Lucien dies, but in the process he is portrayed as experiencing a kind of extasis or epiphany. Thus the sentence ends: “as he finally shed his body’s suit, Lucien finds his gut and throat again and newly whole, clean and unimpeded, and is free [. . .] soaring north, sounding a bell-clear and nearly maternal alarmed call-to-arms in all the world’s well-known tongues” (488-9). From mute constriction to polyglot freedom. If this isn’t a flip fantasy designed retrospectively to justify the gross depiction that has immediately proceeded it (and we can’t rule out, I think, that that’s what it is), it is a picture of rebirth that resonates also with the “natal cries” that accompanied the start of the process. It’s a peculiarly monstrous and even perverse parturition, as “the culcate handle navigates the inguinal canal and sigmoid with a queer deep full hot tickle” (488). So is the broom’s slow passage through the body an image of repression or freedom, blockage or flow?
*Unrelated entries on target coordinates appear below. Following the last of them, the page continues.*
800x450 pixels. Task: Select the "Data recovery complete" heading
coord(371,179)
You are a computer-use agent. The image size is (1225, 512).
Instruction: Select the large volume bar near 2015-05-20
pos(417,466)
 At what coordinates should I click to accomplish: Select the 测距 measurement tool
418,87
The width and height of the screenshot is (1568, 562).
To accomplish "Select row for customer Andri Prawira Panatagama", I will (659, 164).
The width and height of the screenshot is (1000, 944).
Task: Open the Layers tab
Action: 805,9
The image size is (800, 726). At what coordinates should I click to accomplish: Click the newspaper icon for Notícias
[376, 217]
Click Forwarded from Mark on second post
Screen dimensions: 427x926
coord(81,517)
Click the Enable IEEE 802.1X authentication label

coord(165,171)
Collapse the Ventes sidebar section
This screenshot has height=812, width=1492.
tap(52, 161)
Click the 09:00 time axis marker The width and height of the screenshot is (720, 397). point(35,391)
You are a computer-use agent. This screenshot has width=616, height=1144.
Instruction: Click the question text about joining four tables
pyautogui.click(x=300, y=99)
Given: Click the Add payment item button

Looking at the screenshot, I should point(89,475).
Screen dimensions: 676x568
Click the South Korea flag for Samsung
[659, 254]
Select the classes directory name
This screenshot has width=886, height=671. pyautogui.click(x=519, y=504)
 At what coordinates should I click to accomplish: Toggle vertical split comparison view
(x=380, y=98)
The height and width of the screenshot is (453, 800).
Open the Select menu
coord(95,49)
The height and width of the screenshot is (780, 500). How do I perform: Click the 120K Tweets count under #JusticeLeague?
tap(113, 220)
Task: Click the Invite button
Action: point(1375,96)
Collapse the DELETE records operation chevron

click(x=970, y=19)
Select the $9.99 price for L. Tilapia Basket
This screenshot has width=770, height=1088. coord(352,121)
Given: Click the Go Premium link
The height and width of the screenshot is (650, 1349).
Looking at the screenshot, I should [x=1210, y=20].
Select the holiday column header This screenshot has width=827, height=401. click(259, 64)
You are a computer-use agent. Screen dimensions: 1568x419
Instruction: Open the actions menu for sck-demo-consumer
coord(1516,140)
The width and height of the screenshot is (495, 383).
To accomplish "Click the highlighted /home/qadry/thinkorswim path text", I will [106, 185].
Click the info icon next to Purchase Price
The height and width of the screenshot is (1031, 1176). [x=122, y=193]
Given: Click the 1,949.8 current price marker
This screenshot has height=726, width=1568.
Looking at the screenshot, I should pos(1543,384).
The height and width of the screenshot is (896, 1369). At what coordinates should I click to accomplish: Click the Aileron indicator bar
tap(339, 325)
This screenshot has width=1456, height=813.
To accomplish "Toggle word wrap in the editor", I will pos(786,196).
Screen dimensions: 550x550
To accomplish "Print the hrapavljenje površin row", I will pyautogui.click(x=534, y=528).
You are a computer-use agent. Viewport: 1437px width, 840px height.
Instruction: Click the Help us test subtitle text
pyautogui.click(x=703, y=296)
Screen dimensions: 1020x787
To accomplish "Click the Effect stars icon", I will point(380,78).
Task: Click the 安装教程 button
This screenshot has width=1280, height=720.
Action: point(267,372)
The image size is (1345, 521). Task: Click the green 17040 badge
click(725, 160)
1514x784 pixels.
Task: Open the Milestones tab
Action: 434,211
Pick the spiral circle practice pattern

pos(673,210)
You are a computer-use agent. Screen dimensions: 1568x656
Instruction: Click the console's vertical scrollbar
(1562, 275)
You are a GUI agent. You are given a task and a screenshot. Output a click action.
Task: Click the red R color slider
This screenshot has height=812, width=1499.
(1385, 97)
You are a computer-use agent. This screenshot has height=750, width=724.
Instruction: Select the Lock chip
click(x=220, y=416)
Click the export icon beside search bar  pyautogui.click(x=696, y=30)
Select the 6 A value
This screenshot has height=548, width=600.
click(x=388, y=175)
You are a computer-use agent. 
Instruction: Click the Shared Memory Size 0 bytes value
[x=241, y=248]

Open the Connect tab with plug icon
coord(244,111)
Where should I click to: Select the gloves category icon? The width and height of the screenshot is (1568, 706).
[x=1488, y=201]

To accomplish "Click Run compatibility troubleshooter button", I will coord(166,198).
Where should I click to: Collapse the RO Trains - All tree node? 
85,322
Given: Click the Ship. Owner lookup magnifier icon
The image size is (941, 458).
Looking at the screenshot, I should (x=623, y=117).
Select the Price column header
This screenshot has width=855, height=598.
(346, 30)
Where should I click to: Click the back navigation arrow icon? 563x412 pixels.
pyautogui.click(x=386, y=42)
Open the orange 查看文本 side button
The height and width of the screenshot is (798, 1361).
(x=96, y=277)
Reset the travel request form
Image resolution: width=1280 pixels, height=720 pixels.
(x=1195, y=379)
Everything becomes unclear or undecidable, precisely at the point at which we are told that clarity and articulacy are achieved at last. Indeed perhaps the strangest thing about it is that this vision of rebirth in grisly death, of “bell-clear” multilingualism forced out of a recalcitrant, mute body via almost impossible violence, turns out to be among the few positive or optimistic notes sounded in the whole book so far.